Re: [-mm PATCH] register_memory/unregister_memory clean ups

Previous thread: reading user. extended attributes from symlinks in 2.6 kernels by Rok Ruzic on Monday, February 11, 2008 - 9:38 am. (2 messages)

Next thread: [PATCH] dmi: Prevent linked list corruption by Jean Delvare on Monday, February 11, 2008 - 10:22 am. (4 messages)
From: Badari Pulavarty
Date: Monday, February 11, 2008 - 10:23 am

Hi Andrew,

While testing hotplug memory remove against -mm, I noticed
that unregister_memory() is not cleaning up /sysfs entries
correctly. It also de-references structures after destroying
them (luckily in the code which never gets used). So, I cleaned
up the code and fixed the extra reference issue.

Could you please include it in -mm ?

Thanks,
Badari

register_memory()/unregister_memory() never gets called with
"root". unregister_memory() is accessing kobject_name of
the object just freed up. Since no one uses the code,
lets take the code out. And also, make register_memory() static.  

Another bug fix - before calling unregister_memory()
remove_memory_block() gets a ref on kobject. unregister_memory()
need to drop that ref before calling sysdev_unregister().

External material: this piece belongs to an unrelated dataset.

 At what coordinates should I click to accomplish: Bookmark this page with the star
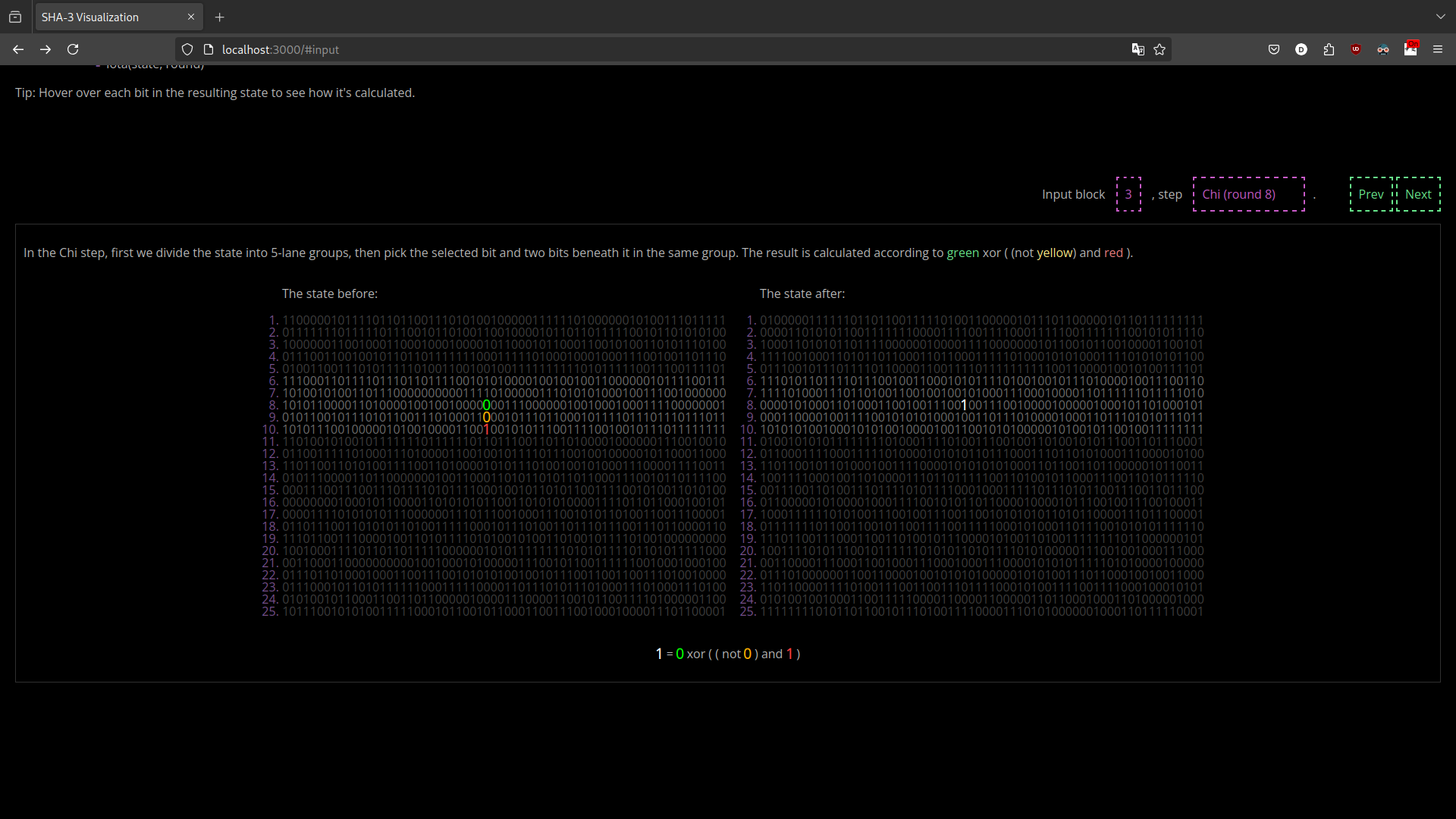(1159, 49)
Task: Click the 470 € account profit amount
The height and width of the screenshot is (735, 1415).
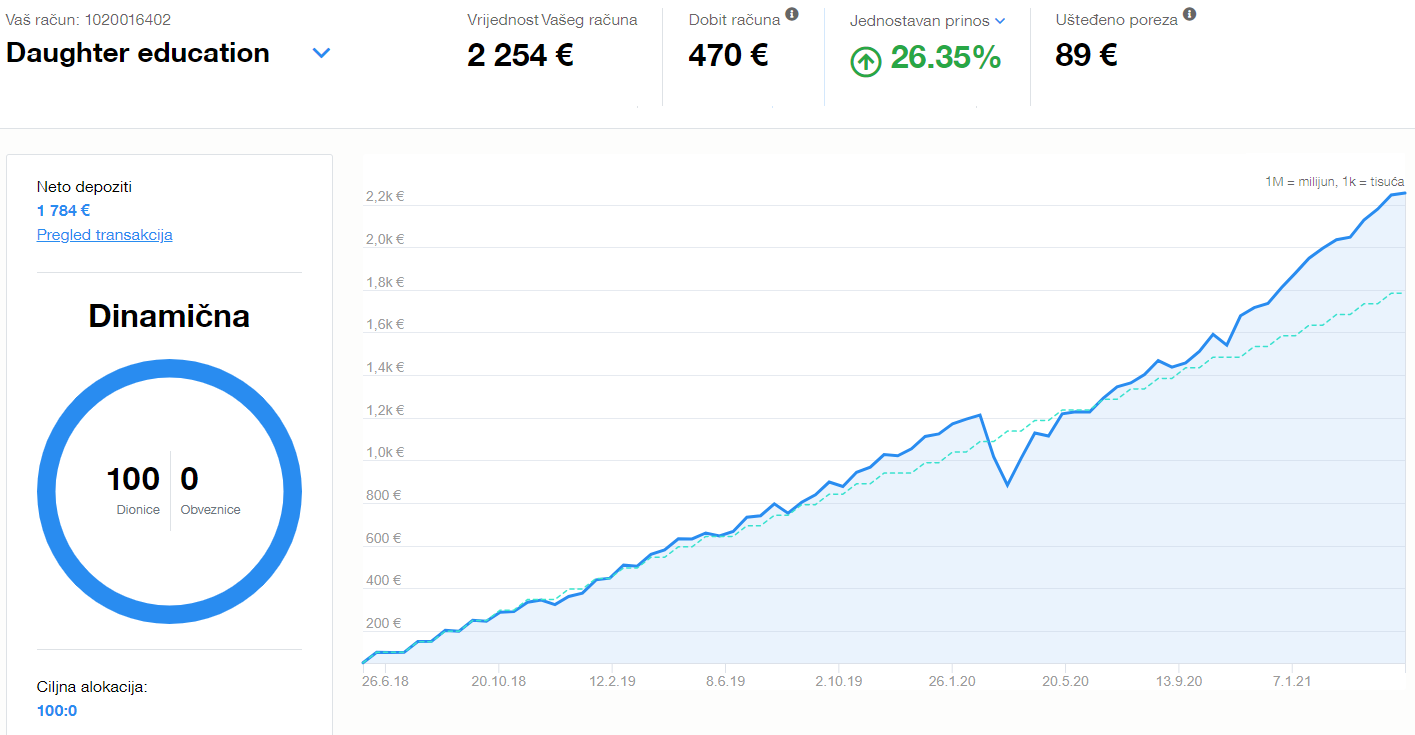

Signed-off-by: Badari Pulavarty <pbadari@us.ibm.com>
---
 drivers/base/memory.c |   22 +++++++---------------
 1 file changed, 7 insertions(+), 15 deletions(-)

Index: linux-2.6.24/drivers/base/memory.c
===================================================================
--- linux-2.6.24.orig/drivers/base/memory.c	2008-02-07 16:59:52.000000000 -0800
+++ linux-2.6.24/drivers/base/memory.c	2008-02-08 15:54:45.000000000 -0800
@@ -62,8 +62,8 @@ void unregister_memory_notifier(struct n
 /*
  * register_memory - Setup a sysfs device for a memory block
  */
-int register_memory(struct memory_block *memory, struct mem_section *section,
-		struct node *root)
+static
+int register_memory(struct memory_block *memory, struct mem_section *section)
 {
 	int error;
 
@@ -71,26 +71,18 @@ int register_memory(struct memory_block 
 	memory->sysdev.id = __section_nr(section);
 
 	error = sysdev_register(&memory->sysdev);
-
-	if (root && !error)
-		error = sysfs_create_link(&root->sysdev.kobj,
-					  &memory->sysdev.kobj,
-					  kobject_name(&memory->sysdev.kobj));
-
 	return error;
 }
 
 static void
-unregister_memory(struct memory_block *memory, struct mem_section *section,
-		struct node ...
From: Greg KH
Date: Monday, February 11, 2008 - 10:54 am

Want me to add this to my tree and send it in my next update for the
driver core to Linus?

I'll be glad to do that.

thanks,

greg k-h
--

From: Badari Pulavarty
Date: Monday, February 11, 2008 - 11:05 am

Please do. Only reason I wanted to push through -mm is, I didn't
test this with mainline (since I have patches in -mm for hotplug 
memory remove).

Thanks,
Badari

--

From: Andrew Morton
Date: Monday, February 11, 2008 - 12:48 pm

On Mon, 11 Feb 2008 09:23:18 -0800


is rather tame.  These are more than cleanups!  These sound like
machine-crashing bugs.  Do they crash machines?  How come nobody noticed
it?

All very strange...


--

From: Greg KH
Date: Monday, February 11, 2008 - 1:35 pm

No one has ever run the 'remove memory' codepath before, that's why they
were never seen before :)

thanks,

greg k-h
--

From: Badari Pulavarty
Date: Monday, February 11, 2008 - 2:32 pm

No they don't crash machine - mainly because, they never get called
with "root" argument (where we have the bug). They were never tested
before, since we don't have memory remove work yet. All it does
is, it leave /sysfs directory laying around and causing next
memory add failure. 

Thanks,
Badari

--

From: Yasunori Goto
Date: Tuesday, February 12, 2008 - 1:06 am

Badari-san.

Which function does call unregister_memory() or unregister_memory_section()?
I can't find its caller in current 2.6.24-mm1.


???????()
  |
  |nothing calls?
  |
  +-->unregister_memory_section()
       |
       |call
       |
       +---> remove_memory_block()
              |
              |call
              |
              +----> unregister_memory()

unregister_memory_section() is only externed in linux/memory.h.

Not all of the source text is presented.